Search code examples
rmatlabmatrixlinear-algebraumfpack

LU decomposition on a sparse rectangular matrix in R


MATLAB is able to perform LU decomposition on a sparse rectangular matrix using [L, U, P, Q] = lu(A) but there is no R package to do so yet. Trying to use Matrix::lu() on a sparse matrix in R returns an error complaining that the matrix must be square.

Is there any analogue of MATLAB's LU decomposition on a rectangular matrix that is not full rank in R? To clarify, this is not about memory issues - if I embed it in an identity matrix (see this question) then Matrix::lu() complains about the matrix being singular, while MATLAB's lu() happily proceeds.

The problem I'm trying to solve is to implement a particular econometric estimator in R that needs the Moore-Penrose pseudo inverse. pracma's Moore-Penrose pseudo inverse fails because the matrix is too large. Getting a Moore-Penrose pseudo inverse of a large sparse matrix is also unsolved apparently, see here. My matrix has more than one 1 in any given row and column.


Solution

  • Solved. The following code uses UMFPACK, which is the same library MATLAB uses. To get the right elements, we need to add Control[UMFPACK_SCALE] = 0;. Then we need to fix the size of the resulting U matrix in R.
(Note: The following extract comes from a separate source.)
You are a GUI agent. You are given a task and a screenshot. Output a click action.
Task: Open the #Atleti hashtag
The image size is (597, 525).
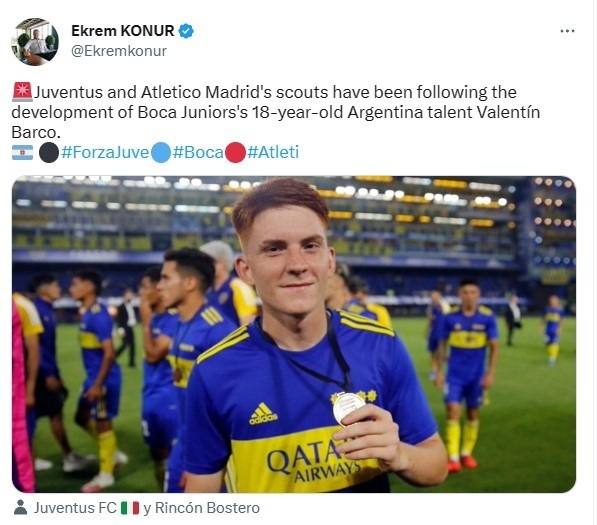[x=273, y=153]
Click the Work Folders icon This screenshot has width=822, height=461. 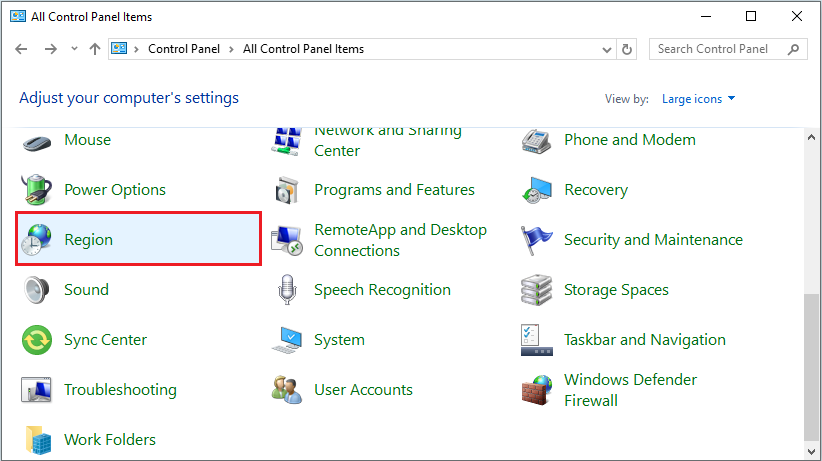point(38,440)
    #include <suitesparse/umfpack.h>
    #include <Rcpp.h>
    #include <algorithm>
    #include <vector>
    #include <iostream>
    
    // [[Rcpp::export]]
    Rcpp::List sparseLU(const std::vector<int> &Ap, const std::vector<int> &Ai, const std::vector<double> &Ax) {
      int n = Ap.size() - 1;
      int m = *std::max_element(Ai.begin(), Ai.end()) + 1;
      int nnz = Ax.size();
      double Control [UMFPACK_CONTROL], Info [UMFPACK_INFO];
      umfpack_di_defaults(Control);
      Control[UMFPACK_PRL] = 2;
      Control[UMFPACK_SCALE] = 0;
      Control[UMFPACK_STRATEGY] = UMFPACK_STRATEGY_SYMMETRIC;
    
      void *symbolic, *numeric;
      int status;
      status = umfpack_di_symbolic(m, n, Ap.data(), Ai.data(), Ax.data(), &symbolic, Control, Info);
      if (status != UMFPACK_OK) {
        umfpack_di_report_status(Control, status);
        if (status < 0) {
          Rcpp::stop("umfpack_di_symbolic failed with status %d", status);
        }
      }
    
      status = umfpack_di_numeric(Ap.data(), Ai.data(), Ax.data(), symbolic, &numeric, Control, Info);
      if (status != UMFPACK_OK) {
        umfpack_di_report_status(Control, status);
        if (status < 0) {
          Rcpp::stop("umfpack_di_numeric failed with status %d", status);
          umfpack_di_free_symbolic(&symbolic);
        }
      }
    
      umfpack_di_free_symbolic(&symbolic);
    
      int lnz, unz, nz_udiag;
      status = umfpack_di_get_lunz(&lnz, &unz, &m, &n, &nz_udiag, numeric);
      if (status != UMFPACK_OK) {
        umfpack_di_report_status(Control, status);
        if (status < 0) {
          Rcpp::stop("umfpack_di_get_lunz failed with status %d", status);
          umfpack_di_free_numeric(&numeric);
        }
      }
    
    
      std::vector<int> Lp(m+1), Lj(lnz), Up(n+1), Ui(unz), P(m), Q(n);
      std::vector<double> Lx(lnz), Ux(unz), D(std::min(m, n)), Rs(m);
      int do_recip;
    
      status = umfpack_di_get_numeric(Lp.data(), Lj.data(), Lx.data(), Up.data(), Ui.data(), Ux.data(), P.data(), Q.data(), D.data(), &do_recip, Rs.data(), numeric);
      if (status != UMFPACK_OK) {
        umfpack_di_report_status(Control, status);
        if (status < 0) {
          umfpack_di_free_numeric(&numeric);
          Rcpp::stop("umfpack_di_get_numeric failed with status %d", status);
        }
      }
    
      umfpack_di_free_numeric(&numeric);
    
      Rcpp::List ret = Rcpp::List::create(
          Rcpp::Named("L") = Rcpp::List::create(Rcpp::Named("j") = Lj, Rcpp::Named("p") = Lp, Rcpp::Named("x") = Lx),
          Rcpp::Named("U") = Rcpp::List::create(Rcpp::Named("i") = Ui, Rcpp::Named("p") = Up, Rcpp::Named("x") = Ux),
          Rcpp::Named("P") = P,
          Rcpp::Named("Q") = Q
          );
    
    
      return ret;
    }
    

    Then we can load it in R like this

    # A is a sparseMatrix() from package Matrix
    LUPQ <- sparseLU(A@p, A@i, A@x) 
    n <- ncol(A)
    L <- sparseMatrix(j = LUPQ$L$j, p = LUPQ$L$p, x = LUPQ$L$x, index1 = FALSE) 
    U <- sparseMatrix(i = LUPQ$U$i, p = LUPQ$U$p, x = LUPQ$U$x, index1 = FALSE, dims = c(n, n))
    Q <- sparseMatrix(i = LUPQ$Q + 1, j = 1:length(LUPQ$Q), x = 1)